There has been conventionally promoted technical development of an ASV (Advanced Safety Vehicle) which gives warnings or operational support to a driver to secure safe driving of the vehicle. The ASV is especially required to detect a road boundary in order to prevent the vehicle from running off a road. Therefore, there has been often used a method of detecting traffic signs defining a roadway, such as traffic lanes and raised markers on the road surface, using a camera mounted on a vehicle.

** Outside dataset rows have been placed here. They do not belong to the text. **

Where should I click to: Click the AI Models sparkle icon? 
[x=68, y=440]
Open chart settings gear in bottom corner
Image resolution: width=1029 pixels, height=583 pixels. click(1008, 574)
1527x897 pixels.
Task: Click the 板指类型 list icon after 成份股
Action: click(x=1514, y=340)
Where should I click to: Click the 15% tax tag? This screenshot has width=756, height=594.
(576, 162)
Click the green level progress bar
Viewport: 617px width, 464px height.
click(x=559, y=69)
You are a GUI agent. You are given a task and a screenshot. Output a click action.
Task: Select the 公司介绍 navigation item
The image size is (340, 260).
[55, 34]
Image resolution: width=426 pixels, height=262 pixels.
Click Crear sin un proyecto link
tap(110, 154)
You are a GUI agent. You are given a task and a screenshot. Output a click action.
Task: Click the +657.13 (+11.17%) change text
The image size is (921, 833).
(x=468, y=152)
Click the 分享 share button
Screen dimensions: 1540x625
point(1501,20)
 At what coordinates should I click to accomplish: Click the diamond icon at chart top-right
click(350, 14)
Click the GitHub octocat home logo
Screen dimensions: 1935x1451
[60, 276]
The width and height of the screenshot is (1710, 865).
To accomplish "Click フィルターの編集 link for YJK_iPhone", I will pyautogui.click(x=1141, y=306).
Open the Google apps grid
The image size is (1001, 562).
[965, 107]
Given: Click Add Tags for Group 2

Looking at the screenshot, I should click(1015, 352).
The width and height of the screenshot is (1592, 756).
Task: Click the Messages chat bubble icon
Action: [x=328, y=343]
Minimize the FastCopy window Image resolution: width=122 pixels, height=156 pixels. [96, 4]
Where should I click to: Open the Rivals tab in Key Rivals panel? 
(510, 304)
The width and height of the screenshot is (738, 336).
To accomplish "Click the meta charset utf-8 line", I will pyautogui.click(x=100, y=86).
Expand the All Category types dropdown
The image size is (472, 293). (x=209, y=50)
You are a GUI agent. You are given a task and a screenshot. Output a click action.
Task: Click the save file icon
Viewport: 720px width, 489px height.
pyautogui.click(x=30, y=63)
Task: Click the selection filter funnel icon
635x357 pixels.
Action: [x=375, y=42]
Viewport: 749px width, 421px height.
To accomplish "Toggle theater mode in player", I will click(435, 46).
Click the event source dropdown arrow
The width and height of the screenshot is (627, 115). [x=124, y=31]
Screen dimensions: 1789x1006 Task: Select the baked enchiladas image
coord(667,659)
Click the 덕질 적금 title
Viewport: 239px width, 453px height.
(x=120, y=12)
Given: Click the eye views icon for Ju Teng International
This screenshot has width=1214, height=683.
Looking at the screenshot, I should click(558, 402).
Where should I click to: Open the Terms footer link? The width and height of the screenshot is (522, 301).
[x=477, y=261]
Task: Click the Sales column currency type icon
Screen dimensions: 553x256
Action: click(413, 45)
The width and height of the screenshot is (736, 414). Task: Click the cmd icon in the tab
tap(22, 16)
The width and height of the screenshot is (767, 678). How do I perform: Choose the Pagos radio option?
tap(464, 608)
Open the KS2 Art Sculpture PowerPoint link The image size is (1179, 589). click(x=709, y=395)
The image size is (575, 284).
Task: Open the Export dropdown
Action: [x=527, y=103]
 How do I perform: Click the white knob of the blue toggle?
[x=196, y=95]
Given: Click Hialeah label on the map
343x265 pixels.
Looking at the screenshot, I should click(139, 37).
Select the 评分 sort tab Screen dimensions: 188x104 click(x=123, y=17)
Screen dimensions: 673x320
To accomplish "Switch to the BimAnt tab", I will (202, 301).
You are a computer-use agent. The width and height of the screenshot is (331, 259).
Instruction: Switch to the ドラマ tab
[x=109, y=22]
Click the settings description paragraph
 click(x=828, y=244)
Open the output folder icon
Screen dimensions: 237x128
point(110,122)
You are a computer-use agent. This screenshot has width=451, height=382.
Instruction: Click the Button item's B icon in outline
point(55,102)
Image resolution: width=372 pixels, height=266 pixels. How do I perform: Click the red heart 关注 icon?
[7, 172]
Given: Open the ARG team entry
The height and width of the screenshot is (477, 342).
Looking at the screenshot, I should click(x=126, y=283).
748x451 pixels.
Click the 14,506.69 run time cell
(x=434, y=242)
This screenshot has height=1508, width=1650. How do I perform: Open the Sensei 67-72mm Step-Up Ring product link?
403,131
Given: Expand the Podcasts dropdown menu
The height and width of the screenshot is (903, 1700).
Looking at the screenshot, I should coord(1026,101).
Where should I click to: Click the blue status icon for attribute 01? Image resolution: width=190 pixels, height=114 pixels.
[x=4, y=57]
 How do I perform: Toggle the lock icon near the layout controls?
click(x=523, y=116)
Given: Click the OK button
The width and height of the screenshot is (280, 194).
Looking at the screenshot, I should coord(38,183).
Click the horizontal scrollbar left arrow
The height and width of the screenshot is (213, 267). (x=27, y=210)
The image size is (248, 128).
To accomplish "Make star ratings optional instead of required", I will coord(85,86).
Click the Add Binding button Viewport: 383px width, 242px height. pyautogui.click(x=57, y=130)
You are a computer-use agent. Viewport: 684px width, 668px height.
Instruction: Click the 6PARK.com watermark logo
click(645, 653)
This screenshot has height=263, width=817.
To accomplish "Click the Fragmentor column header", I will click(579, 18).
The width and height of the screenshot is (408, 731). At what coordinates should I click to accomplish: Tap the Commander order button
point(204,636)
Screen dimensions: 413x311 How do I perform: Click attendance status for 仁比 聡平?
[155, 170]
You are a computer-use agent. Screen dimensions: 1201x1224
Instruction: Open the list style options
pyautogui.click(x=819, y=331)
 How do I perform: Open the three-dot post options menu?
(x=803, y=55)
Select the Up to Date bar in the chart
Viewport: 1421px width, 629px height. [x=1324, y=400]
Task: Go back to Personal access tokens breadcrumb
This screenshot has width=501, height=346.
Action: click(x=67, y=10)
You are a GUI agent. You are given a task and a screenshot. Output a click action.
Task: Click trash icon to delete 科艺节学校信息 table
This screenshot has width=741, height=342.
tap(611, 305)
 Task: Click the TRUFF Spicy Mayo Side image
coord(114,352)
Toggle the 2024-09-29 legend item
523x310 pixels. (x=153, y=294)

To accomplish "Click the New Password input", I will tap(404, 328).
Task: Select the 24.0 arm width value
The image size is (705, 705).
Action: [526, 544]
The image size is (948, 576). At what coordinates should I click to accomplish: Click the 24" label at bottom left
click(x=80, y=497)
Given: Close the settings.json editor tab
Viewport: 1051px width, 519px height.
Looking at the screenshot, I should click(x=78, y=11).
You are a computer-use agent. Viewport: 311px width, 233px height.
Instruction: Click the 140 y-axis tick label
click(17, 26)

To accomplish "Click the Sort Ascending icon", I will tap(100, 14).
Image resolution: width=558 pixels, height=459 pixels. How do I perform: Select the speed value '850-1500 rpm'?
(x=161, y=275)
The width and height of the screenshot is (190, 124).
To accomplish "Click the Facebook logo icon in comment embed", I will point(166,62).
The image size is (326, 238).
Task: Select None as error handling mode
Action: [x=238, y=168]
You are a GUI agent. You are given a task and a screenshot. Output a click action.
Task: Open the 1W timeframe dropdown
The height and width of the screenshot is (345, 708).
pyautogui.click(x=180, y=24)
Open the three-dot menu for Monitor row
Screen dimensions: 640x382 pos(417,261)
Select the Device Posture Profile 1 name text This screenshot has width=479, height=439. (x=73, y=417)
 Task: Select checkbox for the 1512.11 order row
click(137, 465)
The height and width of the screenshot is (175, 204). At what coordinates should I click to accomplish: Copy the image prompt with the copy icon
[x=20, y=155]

However, though existence of the traffic signs can be expected in the case of an expressway or a properly improved road, there is often not a traffic sign outside a lane edge in the case of a narrow road or a road under improvement. Furthermore, in the case of a road with a short curve diameter, it is difficult to judge a road boundary because the lanes at a curved part of the road are difficult to be caught by a camera. Therefore, it is necessary to judge a road boundary not only from traffic signs such as lanes and raised markers but also from three-dimensional objects such as walkway/roadway separation blocks, a walkway, a hedge, a guardrail, a side wall and a pole.
As a method for detecting a road boundary demarcated by a three-dimensional object with a camera, there is a method using two or more cameras. For example, in Patent Literature 1, there is proposed a method in which a road boundary is detected by calculating the height of a three-dimensional object in an image capture area from the road surface on the basis of stereo images obtained by two cameras to detect a continuous three-dimensional object such as a guardrail and a side wall.
In Patent Literature 2, there is disclosed a road shoulder detection device and method using two cameras and adopting a plane projection stereo method. In the plane projection stereo method, all objects in an image obtained by one camera are assumed to exist on a road plane, and this image is transformed to an image viewed from the other camera. In the transformed image, a part corresponding to the road plane is not transformed, and only parts corresponding to three-dimensional objects are transformed. By comparing this transformed image and an image obtained by the other camera, the three-dimensional objects on the road plane can be detected.